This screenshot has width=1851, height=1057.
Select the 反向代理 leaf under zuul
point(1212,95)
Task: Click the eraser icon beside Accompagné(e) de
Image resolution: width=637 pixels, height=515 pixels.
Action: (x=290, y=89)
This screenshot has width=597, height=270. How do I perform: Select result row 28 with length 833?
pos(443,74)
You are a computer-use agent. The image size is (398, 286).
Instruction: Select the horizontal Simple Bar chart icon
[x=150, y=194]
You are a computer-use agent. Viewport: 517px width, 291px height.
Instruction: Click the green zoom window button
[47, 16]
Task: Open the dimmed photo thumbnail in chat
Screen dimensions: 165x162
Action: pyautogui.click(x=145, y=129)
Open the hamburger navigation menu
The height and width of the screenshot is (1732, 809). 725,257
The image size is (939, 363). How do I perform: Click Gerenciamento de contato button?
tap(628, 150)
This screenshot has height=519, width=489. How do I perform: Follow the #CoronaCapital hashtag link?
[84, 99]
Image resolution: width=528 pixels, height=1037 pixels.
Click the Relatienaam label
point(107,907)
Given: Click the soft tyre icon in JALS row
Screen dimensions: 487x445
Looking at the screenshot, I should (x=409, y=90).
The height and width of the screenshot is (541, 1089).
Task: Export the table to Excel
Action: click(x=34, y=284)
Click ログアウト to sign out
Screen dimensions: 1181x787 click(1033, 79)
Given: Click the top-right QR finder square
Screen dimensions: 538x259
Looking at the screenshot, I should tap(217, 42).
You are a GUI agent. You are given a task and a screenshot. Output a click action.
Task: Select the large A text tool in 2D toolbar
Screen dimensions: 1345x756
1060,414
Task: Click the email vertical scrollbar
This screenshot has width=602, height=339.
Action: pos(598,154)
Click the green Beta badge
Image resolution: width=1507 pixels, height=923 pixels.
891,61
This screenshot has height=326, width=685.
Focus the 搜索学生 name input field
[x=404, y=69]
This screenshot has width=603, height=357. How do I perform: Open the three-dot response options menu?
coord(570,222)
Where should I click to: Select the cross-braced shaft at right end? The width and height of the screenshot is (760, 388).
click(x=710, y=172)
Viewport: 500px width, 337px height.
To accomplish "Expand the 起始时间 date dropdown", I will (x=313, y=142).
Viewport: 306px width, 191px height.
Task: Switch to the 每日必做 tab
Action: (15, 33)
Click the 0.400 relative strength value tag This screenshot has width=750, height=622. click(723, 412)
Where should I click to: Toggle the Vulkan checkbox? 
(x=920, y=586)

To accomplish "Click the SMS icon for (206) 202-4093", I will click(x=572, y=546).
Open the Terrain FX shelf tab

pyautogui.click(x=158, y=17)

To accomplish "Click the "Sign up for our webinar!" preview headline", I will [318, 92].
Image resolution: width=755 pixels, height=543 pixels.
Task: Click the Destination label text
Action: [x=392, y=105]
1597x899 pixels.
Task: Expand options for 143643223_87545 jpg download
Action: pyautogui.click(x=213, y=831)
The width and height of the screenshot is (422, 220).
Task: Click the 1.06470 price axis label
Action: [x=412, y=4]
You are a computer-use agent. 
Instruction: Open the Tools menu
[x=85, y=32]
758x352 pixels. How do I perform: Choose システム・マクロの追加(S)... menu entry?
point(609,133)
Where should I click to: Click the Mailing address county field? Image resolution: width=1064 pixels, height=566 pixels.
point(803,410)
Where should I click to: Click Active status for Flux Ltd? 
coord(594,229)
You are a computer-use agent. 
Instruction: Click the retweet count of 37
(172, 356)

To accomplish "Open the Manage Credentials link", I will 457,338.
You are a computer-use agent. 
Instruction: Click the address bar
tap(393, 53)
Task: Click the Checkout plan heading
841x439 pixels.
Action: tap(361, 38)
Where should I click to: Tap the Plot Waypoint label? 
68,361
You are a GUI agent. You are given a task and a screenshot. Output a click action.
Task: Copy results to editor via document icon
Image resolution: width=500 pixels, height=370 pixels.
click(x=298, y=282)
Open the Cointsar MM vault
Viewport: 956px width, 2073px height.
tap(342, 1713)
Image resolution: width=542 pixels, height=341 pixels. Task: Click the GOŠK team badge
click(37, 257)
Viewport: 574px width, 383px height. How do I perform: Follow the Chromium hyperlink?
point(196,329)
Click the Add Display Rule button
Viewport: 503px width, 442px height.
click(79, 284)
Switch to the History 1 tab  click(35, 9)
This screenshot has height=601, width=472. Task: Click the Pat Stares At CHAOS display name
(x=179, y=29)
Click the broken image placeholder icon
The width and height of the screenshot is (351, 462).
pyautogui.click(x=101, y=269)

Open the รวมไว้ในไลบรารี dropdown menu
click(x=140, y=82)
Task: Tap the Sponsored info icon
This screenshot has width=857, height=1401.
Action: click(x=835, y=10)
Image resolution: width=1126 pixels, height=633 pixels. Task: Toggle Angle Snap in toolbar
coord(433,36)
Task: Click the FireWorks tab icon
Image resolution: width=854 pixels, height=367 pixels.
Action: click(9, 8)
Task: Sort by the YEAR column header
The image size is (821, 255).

**Work order**
Every line above needs to be repeated exactly as shown.

**Expected answer**
This screenshot has width=1851, height=1057.
Select the 反向代理 leaf under zuul
point(1212,95)
Task: Click the eraser icon beside Accompagné(e) de
Image resolution: width=637 pixels, height=515 pixels.
Action: (x=290, y=89)
This screenshot has width=597, height=270. How do I perform: Select result row 28 with length 833?
pos(443,74)
You are a computer-use agent. The image size is (398, 286).
Instruction: Select the horizontal Simple Bar chart icon
[x=150, y=194]
You are a computer-use agent. Viewport: 517px width, 291px height.
Instruction: Click the green zoom window button
[47, 16]
Task: Open the dimmed photo thumbnail in chat
Screen dimensions: 165x162
Action: pyautogui.click(x=145, y=129)
Open the hamburger navigation menu
The height and width of the screenshot is (1732, 809). 725,257
The image size is (939, 363). How do I perform: Click Gerenciamento de contato button?
tap(628, 150)
This screenshot has height=519, width=489. How do I perform: Follow the #CoronaCapital hashtag link?
[84, 99]
Image resolution: width=528 pixels, height=1037 pixels.
Click the Relatienaam label
point(107,907)
Given: Click the soft tyre icon in JALS row
Screen dimensions: 487x445
Looking at the screenshot, I should (x=409, y=90).
The height and width of the screenshot is (541, 1089).
Task: Export the table to Excel
Action: click(x=34, y=284)
Click ログアウト to sign out
Screen dimensions: 1181x787 click(1033, 79)
Given: Click the top-right QR finder square
Screen dimensions: 538x259
Looking at the screenshot, I should tap(217, 42).
You are a GUI agent. You are given a task and a screenshot. Output a click action.
Task: Select the large A text tool in 2D toolbar
Screen dimensions: 1345x756
1060,414
Task: Click the email vertical scrollbar
This screenshot has width=602, height=339.
Action: pos(598,154)
Click the green Beta badge
Image resolution: width=1507 pixels, height=923 pixels.
891,61
This screenshot has height=326, width=685.
Focus the 搜索学生 name input field
[x=404, y=69]
This screenshot has width=603, height=357. How do I perform: Open the three-dot response options menu?
coord(570,222)
Where should I click to: Select the cross-braced shaft at right end? The width and height of the screenshot is (760, 388).
click(x=710, y=172)
Viewport: 500px width, 337px height.
To accomplish "Expand the 起始时间 date dropdown", I will (x=313, y=142).
Viewport: 306px width, 191px height.
Task: Switch to the 每日必做 tab
Action: (15, 33)
Click the 0.400 relative strength value tag This screenshot has width=750, height=622. click(723, 412)
Where should I click to: Toggle the Vulkan checkbox? 
(x=920, y=586)

To accomplish "Click the SMS icon for (206) 202-4093", I will click(x=572, y=546).
Open the Terrain FX shelf tab

pyautogui.click(x=158, y=17)

To accomplish "Click the "Sign up for our webinar!" preview headline", I will [318, 92].
Image resolution: width=755 pixels, height=543 pixels.
Task: Click the Destination label text
Action: [x=392, y=105]
1597x899 pixels.
Task: Expand options for 143643223_87545 jpg download
Action: pyautogui.click(x=213, y=831)
The width and height of the screenshot is (422, 220).
Task: Click the 1.06470 price axis label
Action: [x=412, y=4]
You are a computer-use agent. 
Instruction: Open the Tools menu
[x=85, y=32]
758x352 pixels. How do I perform: Choose システム・マクロの追加(S)... menu entry?
point(609,133)
Where should I click to: Click the Mailing address county field? Image resolution: width=1064 pixels, height=566 pixels.
point(803,410)
Where should I click to: Click Active status for Flux Ltd? 
coord(594,229)
You are a computer-use agent. 
Instruction: Click the retweet count of 37
(172, 356)

To accomplish "Open the Manage Credentials link", I will 457,338.
You are a computer-use agent. 
Instruction: Click the address bar
tap(393, 53)
Task: Click the Checkout plan heading
841x439 pixels.
Action: tap(361, 38)
Where should I click to: Tap the Plot Waypoint label? 
68,361
You are a GUI agent. You are given a task and a screenshot. Output a click action.
Task: Copy results to editor via document icon
Image resolution: width=500 pixels, height=370 pixels.
click(x=298, y=282)
Open the Cointsar MM vault
Viewport: 956px width, 2073px height.
tap(342, 1713)
Image resolution: width=542 pixels, height=341 pixels. Task: Click the GOŠK team badge
click(37, 257)
Viewport: 574px width, 383px height. How do I perform: Follow the Chromium hyperlink?
point(196,329)
Click the Add Display Rule button
Viewport: 503px width, 442px height.
click(79, 284)
Switch to the History 1 tab  click(35, 9)
This screenshot has height=601, width=472. Task: Click the Pat Stares At CHAOS display name
(x=179, y=29)
Click the broken image placeholder icon
The width and height of the screenshot is (351, 462).
pyautogui.click(x=101, y=269)

Open the รวมไว้ในไลบรารี dropdown menu
click(x=140, y=82)
Task: Tap the Sponsored info icon
This screenshot has width=857, height=1401.
Action: click(x=835, y=10)
Image resolution: width=1126 pixels, height=633 pixels. Task: Toggle Angle Snap in toolbar
coord(433,36)
Task: Click the FireWorks tab icon
Image resolution: width=854 pixels, height=367 pixels.
Action: click(9, 8)
Task: Sort by the YEAR column header
The image size is (821, 255).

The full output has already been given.